Pour parvenir à posséder tout,
Veuillez ne rien posséder.
Pour arriver à être tout,
Veuillez n’être rien.
C’est le commentaire de la parole de Jésus : Quiconque ne renonce pas à tout ce qu’il possède, ne peut être mon disciple (Lc 14, 33). Il ne s’agit pas, pour la plupart d’entre nous, de tout quitter, mais de refuser l’appétit de possession, l’instinct de propriété et l’attachement aux choses. « Renonce à tes convoitises et tu trouveras ce que ton cœur désire », demande Jean de la Croix.
Ce qui est vrai des avantages temporels l’est aussi des richesses intellectuelles. Jean de la Croix affirme : « pour arriver à Dieu, avancer sans comprendre vaut mieux qu’avancer en cherchant à comprendre, et il est meilleur de s’aveugler et de se placer dans les ténèbres que d’ouvrir les yeux dans la pensée qu’on se rapprochera du rayon divin. » Cette affirmation peut nous choquer. « Avancer sans comprendre » rappelle la foi du charbonnier. Nous voulons, nous, chercher à comprendre et à conforter nos raisons de croire. C’est légitime, mais Jean de la Croix nous rappelle, à juste titre, que la foi qui s’appuie sur l’intelligence la dépasse et que c’est sur « la foi pure », et non sur ce que nous « comprenons de Dieu », que nous devons nous appuyer.

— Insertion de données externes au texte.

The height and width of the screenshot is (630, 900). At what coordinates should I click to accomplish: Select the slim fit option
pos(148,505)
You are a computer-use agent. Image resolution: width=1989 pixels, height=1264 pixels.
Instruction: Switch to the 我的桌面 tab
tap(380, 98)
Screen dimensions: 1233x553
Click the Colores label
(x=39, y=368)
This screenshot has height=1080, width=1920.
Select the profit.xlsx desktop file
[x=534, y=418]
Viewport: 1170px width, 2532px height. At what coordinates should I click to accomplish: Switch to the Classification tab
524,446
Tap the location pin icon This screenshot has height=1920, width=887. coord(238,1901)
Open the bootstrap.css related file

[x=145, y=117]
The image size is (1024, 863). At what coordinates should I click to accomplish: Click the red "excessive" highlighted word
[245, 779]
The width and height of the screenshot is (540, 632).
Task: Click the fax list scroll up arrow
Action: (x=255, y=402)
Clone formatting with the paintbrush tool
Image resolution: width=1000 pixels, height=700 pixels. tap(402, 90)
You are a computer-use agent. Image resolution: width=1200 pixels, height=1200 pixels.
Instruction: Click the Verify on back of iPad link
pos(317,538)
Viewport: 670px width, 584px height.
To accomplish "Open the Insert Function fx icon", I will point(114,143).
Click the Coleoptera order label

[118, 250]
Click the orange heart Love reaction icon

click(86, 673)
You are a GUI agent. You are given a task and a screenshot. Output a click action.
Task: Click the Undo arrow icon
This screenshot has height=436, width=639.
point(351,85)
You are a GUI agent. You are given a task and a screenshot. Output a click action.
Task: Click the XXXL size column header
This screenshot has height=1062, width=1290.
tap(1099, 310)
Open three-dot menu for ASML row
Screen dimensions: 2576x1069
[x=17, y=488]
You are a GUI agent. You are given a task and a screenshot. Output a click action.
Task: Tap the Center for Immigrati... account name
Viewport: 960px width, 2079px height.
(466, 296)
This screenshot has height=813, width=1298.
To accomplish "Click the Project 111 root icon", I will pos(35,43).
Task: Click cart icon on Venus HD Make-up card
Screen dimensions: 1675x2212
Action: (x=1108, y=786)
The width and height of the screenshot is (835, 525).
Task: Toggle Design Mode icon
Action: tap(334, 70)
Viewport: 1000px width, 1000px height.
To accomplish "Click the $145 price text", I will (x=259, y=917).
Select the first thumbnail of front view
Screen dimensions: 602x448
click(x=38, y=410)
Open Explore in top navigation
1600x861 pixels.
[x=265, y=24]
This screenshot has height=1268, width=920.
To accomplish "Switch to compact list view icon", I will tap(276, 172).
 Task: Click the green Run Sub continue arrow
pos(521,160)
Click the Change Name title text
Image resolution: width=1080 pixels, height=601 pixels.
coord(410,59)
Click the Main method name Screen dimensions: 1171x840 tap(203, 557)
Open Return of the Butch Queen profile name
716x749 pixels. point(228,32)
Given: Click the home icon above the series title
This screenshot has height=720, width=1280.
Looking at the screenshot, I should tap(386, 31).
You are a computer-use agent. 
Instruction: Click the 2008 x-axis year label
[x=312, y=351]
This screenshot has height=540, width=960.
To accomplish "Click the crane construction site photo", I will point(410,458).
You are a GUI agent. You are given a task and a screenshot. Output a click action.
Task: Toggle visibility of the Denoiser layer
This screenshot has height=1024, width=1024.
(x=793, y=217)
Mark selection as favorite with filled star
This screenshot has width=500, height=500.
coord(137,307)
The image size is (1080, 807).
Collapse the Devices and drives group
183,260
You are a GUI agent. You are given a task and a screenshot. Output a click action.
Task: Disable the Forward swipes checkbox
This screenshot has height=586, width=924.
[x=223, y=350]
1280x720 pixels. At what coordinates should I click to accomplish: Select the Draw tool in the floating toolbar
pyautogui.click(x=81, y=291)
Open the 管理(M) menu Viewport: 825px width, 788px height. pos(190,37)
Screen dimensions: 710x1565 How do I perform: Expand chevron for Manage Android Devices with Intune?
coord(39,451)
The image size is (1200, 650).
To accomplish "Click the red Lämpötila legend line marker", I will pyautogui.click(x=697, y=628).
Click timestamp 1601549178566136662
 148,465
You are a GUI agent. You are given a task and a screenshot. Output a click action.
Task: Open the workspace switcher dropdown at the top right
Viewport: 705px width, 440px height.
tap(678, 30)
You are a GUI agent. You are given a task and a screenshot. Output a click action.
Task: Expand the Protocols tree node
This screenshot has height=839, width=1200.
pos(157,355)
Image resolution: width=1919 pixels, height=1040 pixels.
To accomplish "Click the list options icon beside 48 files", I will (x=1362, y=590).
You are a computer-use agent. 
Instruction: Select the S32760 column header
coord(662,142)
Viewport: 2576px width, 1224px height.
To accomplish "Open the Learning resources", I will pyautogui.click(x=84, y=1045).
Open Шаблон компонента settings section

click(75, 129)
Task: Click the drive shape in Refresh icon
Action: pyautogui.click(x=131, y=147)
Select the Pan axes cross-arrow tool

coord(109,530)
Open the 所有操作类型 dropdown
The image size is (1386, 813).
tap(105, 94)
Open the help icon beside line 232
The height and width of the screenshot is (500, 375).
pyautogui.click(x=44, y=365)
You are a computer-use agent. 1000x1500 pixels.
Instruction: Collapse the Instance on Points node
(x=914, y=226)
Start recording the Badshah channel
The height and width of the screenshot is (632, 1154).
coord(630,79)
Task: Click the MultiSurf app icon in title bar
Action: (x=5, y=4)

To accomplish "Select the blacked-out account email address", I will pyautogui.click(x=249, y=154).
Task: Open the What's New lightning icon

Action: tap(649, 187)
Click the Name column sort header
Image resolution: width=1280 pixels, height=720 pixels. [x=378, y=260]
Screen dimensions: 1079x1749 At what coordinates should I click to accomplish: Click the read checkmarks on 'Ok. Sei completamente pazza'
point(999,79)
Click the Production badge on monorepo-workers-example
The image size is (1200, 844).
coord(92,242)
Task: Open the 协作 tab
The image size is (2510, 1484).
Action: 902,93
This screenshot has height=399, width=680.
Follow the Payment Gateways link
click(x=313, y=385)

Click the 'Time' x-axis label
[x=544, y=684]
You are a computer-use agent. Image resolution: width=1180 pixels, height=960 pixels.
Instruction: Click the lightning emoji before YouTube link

Il a eu cette phrase définitive : « Dans ce chemin, en effet, abandonner tout chemin, c’est entrer dans le vrai chemin et laisser son mode d’agir, c’est toucher le terme sans mode, qui est Dieu. »
Je me souviens qu’au séminaire notre supérieur, tout pénétré de Jean de la Croix, avait dit un jour au cours d’une « lecture spirituelle » aux élèves de théologie : « Messieurs, je vous demande la démission de votre intelligence ! » Cette phrase avait provoqué un beau tollé ! Nous pensions tous encore que nous allions trouver Dieu au bout de nos raisonnements et de nos études. En un énoncé trop brutal, le P. Guyot nous prévenait qu’en ayant fait le maximum pour comprendre, il faudrait finalement faire le saut et accepter dans la foi de nous appuyer, non pas sur ce que nous avions compris, mais sur la seule parole de Jésus-Christ !
Le grand Docteur mystique nous entraîne plus loin encore : il faut nous détacher de ce que nous avons, de ce que nous savons, mais nous détacher aussi de ce que nous sentons, ce que nous ressentons, ce que dans le jargon ecclésiastique on a appelé les « consolations spirituelles ». Il explique :
Le vrai spirituel […] cherche en Dieu plutôt les amertumes que la saveur, il préfère la souffrance à la consolation, il aime mieux manquer de tout pour Dieu que de tout posséder, il préfère les sécheresses et les afflictions aux communications pleines de douceur parce qu’il sait très bien qu’accepter ce qui coûte, c’est embrasser la croix, se renoncer à soi-même et que le reste peut fort bien n’être autre chose que de se chercher soi-même en Dieu, ce qui est directement contraire à l’amour.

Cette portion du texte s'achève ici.